Él esbozó una leve sonrisa. Antes no le molestaba que Jenny le mirara, pero últimamente hubiera preferido que no lo hiciera; pensaba que ojalá pudiera cubrirse la cabeza con un saco. Adam era profundamente consciente de su rostro y pensaba que unos ojos tan hermosos como los de Jenny no debían contemplar la fealdad.
Jennifer le rozó suavemente el brazo.
—Hoy no te sientes feliz, Adam. ¿Por qué?
Él reflexionó. Se lo tendría que decir.
—Voy a regresar a Berkeley, Jenny.
El rostro de Jenny se iluminó.
—¿Puedo ir yo también?
—No, no es para una visita. Es para siempre.
La sonrisa de Jenny desapareció y sus ojos adquirieron una expresión muy seria.
—¿Por qué?
—Ya es tiempo de que me vaya. Llevo aquí casi ocho años. Te he enseñado todo lo que sé. Mi objetivo se ha cumplido. No hay razón para que me quede.
Ella le miró un instante y después, apartando el rostro, se lo cubrió con las manos.
Sólo le dolerá un poquito, pensó Adam. Después me convertiré en un recuerdo…
Adam apretó las manos en puño, frustrado ante su limitada capacidad de comunicación.
Ella se volvió para mirarle mientras las lágrimas rodaban por sus mejillas.

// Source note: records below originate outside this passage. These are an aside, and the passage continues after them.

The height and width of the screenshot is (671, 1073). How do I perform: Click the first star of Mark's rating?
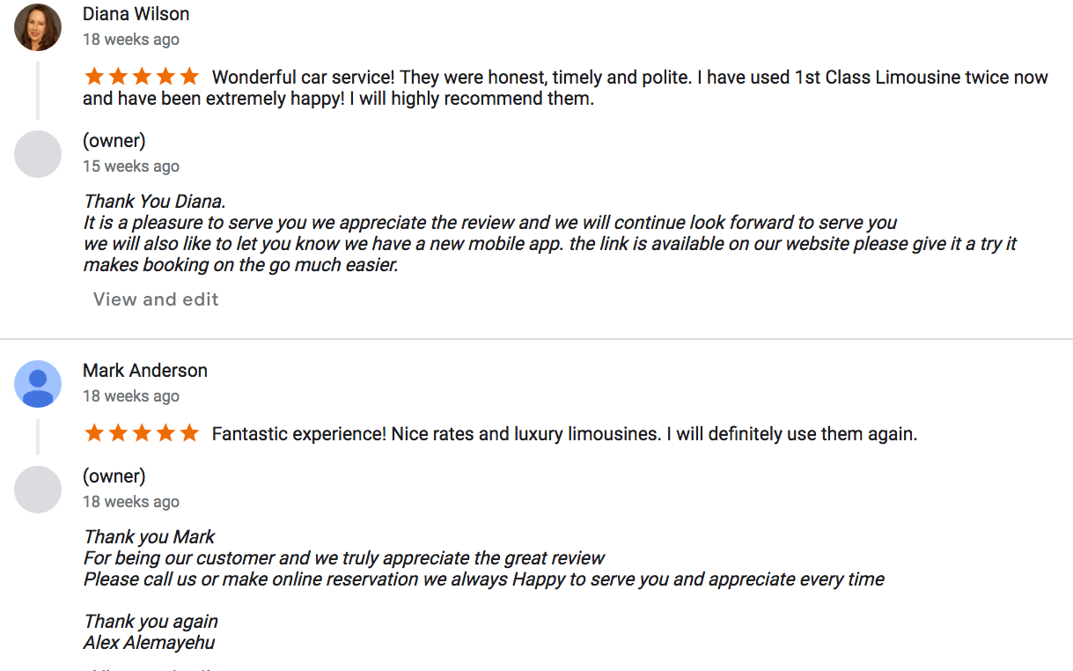pos(94,434)
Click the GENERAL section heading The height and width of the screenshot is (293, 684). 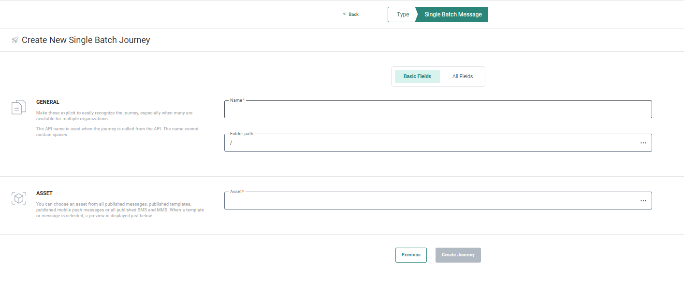click(48, 102)
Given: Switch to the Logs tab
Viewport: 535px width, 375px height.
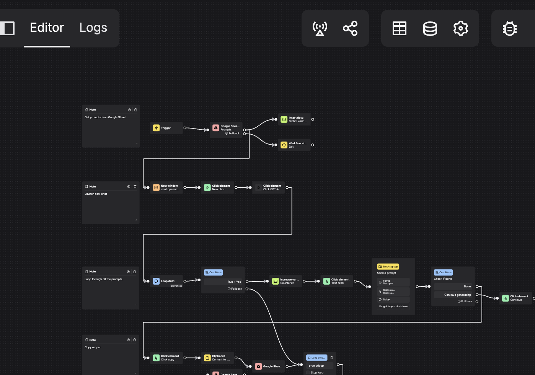Looking at the screenshot, I should [93, 28].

—No te vayas —le dijo por signos.
—La escuela me necesita.
—Yo te necesito.
Adam cerró los ojos, imaginando el futuro. En cuanto él se marchara, Jenny no tardaría en verse rodeada de cortejadores. Adam había observado cómo la miraban los hombres; siempre con una mezcla de anhelo y asombro. No había razón para que Jenny no pudiera casarse y llevar una vida normal. La utilidad de Adam como traductor había terminado hacía tiempo; cuando la doctora Hargrave y el señor y la señora Gant, e incluso la señorita Peoples, aprendieron a dominar el alfabeto de los dedos. Cualquier pretendiente lo podría aprender.
—Adam, Adam —repitió ella una y otra vez.
Él le asió las muñecas.
—¡Ya no me necesitas! —gritó—. Soy un obstáculo para ti. Teniéndome a tu lado como acompañante perpetuo, los pretendientes no se te acercarán. ¡Te entrego tu libertad, Jenny!
Los ojos de Jenny observaron sus labios con atención, sin comprender del todo lo que estaba diciendo.
—No te vayas —pidió frenéticamente, tras haberse soltado de su tenaza—. No te vayas, no te vayas.
Adam contempló el mirador con los ojos empañados por las lágrimas que estaban a punto de saltársele. Temiendo derrumbarse delante de ella, se levantó apresuradamente, se tambaleó indeciso y después se volvió y echó a correr camino arriba.
Jennifer extendió las manos, tratando de gritar con ellas, sollozando en silencio mientras movía rápidamente los dedos, formando unas letras: T-E Q-U-I-E-R-O.
Pero Adam no pudo oír su súplica. Entró apresuradamente en la casa, cruzó el pasillo ante una sorprendida señorita Peoples y salió a la calle, dirigiéndose a la Avenida Fillmore, en una de cuyas esquinas había un buzón.